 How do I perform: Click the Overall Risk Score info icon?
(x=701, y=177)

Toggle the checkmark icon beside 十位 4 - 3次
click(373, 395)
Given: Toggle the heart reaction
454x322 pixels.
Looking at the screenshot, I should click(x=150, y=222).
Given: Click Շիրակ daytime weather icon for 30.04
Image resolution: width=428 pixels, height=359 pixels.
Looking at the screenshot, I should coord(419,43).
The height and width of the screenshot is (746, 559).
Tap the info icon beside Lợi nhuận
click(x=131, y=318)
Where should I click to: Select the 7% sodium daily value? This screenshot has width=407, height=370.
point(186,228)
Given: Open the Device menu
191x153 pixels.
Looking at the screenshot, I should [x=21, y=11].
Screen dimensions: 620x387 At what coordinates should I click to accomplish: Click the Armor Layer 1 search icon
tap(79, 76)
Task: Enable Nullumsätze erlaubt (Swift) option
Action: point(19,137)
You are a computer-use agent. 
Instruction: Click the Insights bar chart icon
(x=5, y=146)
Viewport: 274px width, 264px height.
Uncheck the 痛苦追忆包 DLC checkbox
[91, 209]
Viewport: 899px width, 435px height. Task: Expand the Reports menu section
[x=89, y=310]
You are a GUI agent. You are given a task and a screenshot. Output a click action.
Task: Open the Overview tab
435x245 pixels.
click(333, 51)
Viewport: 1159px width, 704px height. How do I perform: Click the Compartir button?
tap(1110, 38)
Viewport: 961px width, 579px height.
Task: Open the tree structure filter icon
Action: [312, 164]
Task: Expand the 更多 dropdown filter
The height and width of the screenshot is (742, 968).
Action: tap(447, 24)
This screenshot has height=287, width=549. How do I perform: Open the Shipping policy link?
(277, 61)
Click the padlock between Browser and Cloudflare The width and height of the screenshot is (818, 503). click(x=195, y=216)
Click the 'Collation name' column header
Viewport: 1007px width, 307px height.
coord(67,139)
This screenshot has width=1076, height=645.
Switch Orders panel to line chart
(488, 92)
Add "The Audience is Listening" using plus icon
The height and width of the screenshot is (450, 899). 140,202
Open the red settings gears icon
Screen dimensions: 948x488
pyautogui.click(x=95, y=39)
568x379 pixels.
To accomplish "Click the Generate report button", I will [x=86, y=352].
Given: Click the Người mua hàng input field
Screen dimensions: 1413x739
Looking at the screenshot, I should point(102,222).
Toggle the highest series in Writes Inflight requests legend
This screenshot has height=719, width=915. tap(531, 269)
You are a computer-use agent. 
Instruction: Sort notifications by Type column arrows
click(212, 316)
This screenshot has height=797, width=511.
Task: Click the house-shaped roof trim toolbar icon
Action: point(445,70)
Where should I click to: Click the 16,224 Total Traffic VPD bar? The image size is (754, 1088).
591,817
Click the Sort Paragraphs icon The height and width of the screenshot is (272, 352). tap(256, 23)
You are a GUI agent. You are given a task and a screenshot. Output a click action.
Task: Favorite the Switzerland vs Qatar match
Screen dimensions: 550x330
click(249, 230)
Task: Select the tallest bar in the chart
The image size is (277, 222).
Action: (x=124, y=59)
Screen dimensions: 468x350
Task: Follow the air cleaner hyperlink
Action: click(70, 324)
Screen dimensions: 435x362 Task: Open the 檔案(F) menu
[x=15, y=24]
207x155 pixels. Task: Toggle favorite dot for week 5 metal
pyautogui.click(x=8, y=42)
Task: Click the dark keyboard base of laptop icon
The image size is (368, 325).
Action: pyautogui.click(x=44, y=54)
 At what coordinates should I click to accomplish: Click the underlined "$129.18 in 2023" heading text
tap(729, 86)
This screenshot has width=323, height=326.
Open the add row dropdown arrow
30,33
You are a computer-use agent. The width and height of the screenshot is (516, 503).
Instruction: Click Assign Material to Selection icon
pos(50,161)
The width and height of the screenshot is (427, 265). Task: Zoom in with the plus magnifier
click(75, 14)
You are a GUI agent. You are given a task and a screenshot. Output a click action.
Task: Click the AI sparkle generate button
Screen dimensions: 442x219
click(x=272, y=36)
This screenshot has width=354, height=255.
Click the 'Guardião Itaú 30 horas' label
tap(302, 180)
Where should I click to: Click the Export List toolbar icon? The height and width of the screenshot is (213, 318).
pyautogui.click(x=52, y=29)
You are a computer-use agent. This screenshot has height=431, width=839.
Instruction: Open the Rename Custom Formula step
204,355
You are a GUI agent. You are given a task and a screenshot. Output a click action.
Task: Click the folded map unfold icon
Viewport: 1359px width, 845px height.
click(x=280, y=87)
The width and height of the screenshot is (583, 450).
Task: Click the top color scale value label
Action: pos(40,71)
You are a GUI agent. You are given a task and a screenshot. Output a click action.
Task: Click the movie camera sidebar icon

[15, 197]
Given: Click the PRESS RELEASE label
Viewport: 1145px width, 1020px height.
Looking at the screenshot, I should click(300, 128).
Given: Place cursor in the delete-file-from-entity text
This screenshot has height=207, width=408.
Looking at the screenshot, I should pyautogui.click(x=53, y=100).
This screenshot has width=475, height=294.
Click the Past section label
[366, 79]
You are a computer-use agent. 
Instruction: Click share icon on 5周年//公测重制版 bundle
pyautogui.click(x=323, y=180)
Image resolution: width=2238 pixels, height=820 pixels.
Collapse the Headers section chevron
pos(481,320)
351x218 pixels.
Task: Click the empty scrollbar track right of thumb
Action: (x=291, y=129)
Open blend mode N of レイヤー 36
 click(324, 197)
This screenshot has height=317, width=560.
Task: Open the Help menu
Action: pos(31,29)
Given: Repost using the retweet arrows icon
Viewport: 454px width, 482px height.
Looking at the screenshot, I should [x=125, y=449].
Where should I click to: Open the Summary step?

TRY IT: I need each line above reproduced exactly.

RESPONSE TO THIS TASK:
 How do I perform: Click the Overall Risk Score info icon?
(x=701, y=177)

Toggle the checkmark icon beside 十位 4 - 3次
click(373, 395)
Given: Toggle the heart reaction
454x322 pixels.
Looking at the screenshot, I should click(x=150, y=222).
Given: Click Շիրակ daytime weather icon for 30.04
Image resolution: width=428 pixels, height=359 pixels.
Looking at the screenshot, I should coord(419,43).
The height and width of the screenshot is (746, 559).
Tap the info icon beside Lợi nhuận
click(x=131, y=318)
Where should I click to: Select the 7% sodium daily value? This screenshot has width=407, height=370.
point(186,228)
Given: Open the Device menu
191x153 pixels.
Looking at the screenshot, I should [x=21, y=11].
Screen dimensions: 620x387 At what coordinates should I click to accomplish: Click the Armor Layer 1 search icon
tap(79, 76)
Task: Enable Nullumsätze erlaubt (Swift) option
Action: point(19,137)
You are a computer-use agent. 
Instruction: Click the Insights bar chart icon
(x=5, y=146)
Viewport: 274px width, 264px height.
Uncheck the 痛苦追忆包 DLC checkbox
[91, 209]
Viewport: 899px width, 435px height. Task: Expand the Reports menu section
[x=89, y=310]
You are a GUI agent. You are given a task and a screenshot. Output a click action.
Task: Open the Overview tab
435x245 pixels.
click(333, 51)
Viewport: 1159px width, 704px height. How do I perform: Click the Compartir button?
tap(1110, 38)
Viewport: 961px width, 579px height.
Task: Open the tree structure filter icon
Action: [312, 164]
Task: Expand the 更多 dropdown filter
The height and width of the screenshot is (742, 968).
Action: tap(447, 24)
This screenshot has height=287, width=549. How do I perform: Open the Shipping policy link?
(277, 61)
Click the padlock between Browser and Cloudflare The width and height of the screenshot is (818, 503). click(x=195, y=216)
Click the 'Collation name' column header
Viewport: 1007px width, 307px height.
coord(67,139)
This screenshot has width=1076, height=645.
Switch Orders panel to line chart
(488, 92)
Add "The Audience is Listening" using plus icon
The height and width of the screenshot is (450, 899). 140,202
Open the red settings gears icon
Screen dimensions: 948x488
pyautogui.click(x=95, y=39)
568x379 pixels.
To accomplish "Click the Generate report button", I will [x=86, y=352].
Given: Click the Người mua hàng input field
Screen dimensions: 1413x739
Looking at the screenshot, I should point(102,222).
Toggle the highest series in Writes Inflight requests legend
This screenshot has height=719, width=915. tap(531, 269)
You are a computer-use agent. 
Instruction: Sort notifications by Type column arrows
click(212, 316)
This screenshot has height=797, width=511.
Task: Click the house-shaped roof trim toolbar icon
Action: point(445,70)
Where should I click to: Click the 16,224 Total Traffic VPD bar? The image size is (754, 1088).
591,817
Click the Sort Paragraphs icon The height and width of the screenshot is (272, 352). tap(256, 23)
You are a GUI agent. You are given a task and a screenshot. Output a click action.
Task: Favorite the Switzerland vs Qatar match
Screen dimensions: 550x330
click(249, 230)
Task: Select the tallest bar in the chart
The image size is (277, 222).
Action: (x=124, y=59)
Screen dimensions: 468x350
Task: Follow the air cleaner hyperlink
Action: click(70, 324)
Screen dimensions: 435x362 Task: Open the 檔案(F) menu
[x=15, y=24]
207x155 pixels. Task: Toggle favorite dot for week 5 metal
pyautogui.click(x=8, y=42)
Task: Click the dark keyboard base of laptop icon
The image size is (368, 325).
Action: pyautogui.click(x=44, y=54)
 At what coordinates should I click to accomplish: Click the underlined "$129.18 in 2023" heading text
tap(729, 86)
This screenshot has width=323, height=326.
Open the add row dropdown arrow
30,33
You are a computer-use agent. The width and height of the screenshot is (516, 503).
Instruction: Click Assign Material to Selection icon
pos(50,161)
The width and height of the screenshot is (427, 265). Task: Zoom in with the plus magnifier
click(75, 14)
You are a GUI agent. You are given a task and a screenshot. Output a click action.
Task: Click the AI sparkle generate button
Screen dimensions: 442x219
click(x=272, y=36)
This screenshot has width=354, height=255.
Click the 'Guardião Itaú 30 horas' label
tap(302, 180)
Where should I click to: Click the Export List toolbar icon? The height and width of the screenshot is (213, 318).
pyautogui.click(x=52, y=29)
You are a computer-use agent. This screenshot has height=431, width=839.
Instruction: Open the Rename Custom Formula step
204,355
You are a GUI agent. You are given a task and a screenshot. Output a click action.
Task: Click the folded map unfold icon
Viewport: 1359px width, 845px height.
click(x=280, y=87)
The width and height of the screenshot is (583, 450).
Task: Click the top color scale value label
Action: pos(40,71)
You are a GUI agent. You are given a task and a screenshot. Output a click action.
Task: Click the movie camera sidebar icon

[15, 197]
Given: Click the PRESS RELEASE label
Viewport: 1145px width, 1020px height.
Looking at the screenshot, I should click(300, 128).
Given: Place cursor in the delete-file-from-entity text
This screenshot has height=207, width=408.
Looking at the screenshot, I should pyautogui.click(x=53, y=100).
This screenshot has width=475, height=294.
Click the Past section label
[366, 79]
You are a computer-use agent. 
Instruction: Click share icon on 5周年//公测重制版 bundle
pyautogui.click(x=323, y=180)
Image resolution: width=2238 pixels, height=820 pixels.
Collapse the Headers section chevron
pos(481,320)
351x218 pixels.
Task: Click the empty scrollbar track right of thumb
Action: (x=291, y=129)
Open blend mode N of レイヤー 36
 click(324, 197)
This screenshot has height=317, width=560.
Task: Open the Help menu
Action: pos(31,29)
Given: Repost using the retweet arrows icon
Viewport: 454px width, 482px height.
Looking at the screenshot, I should [x=125, y=449].
Where should I click to: Open the Summary step?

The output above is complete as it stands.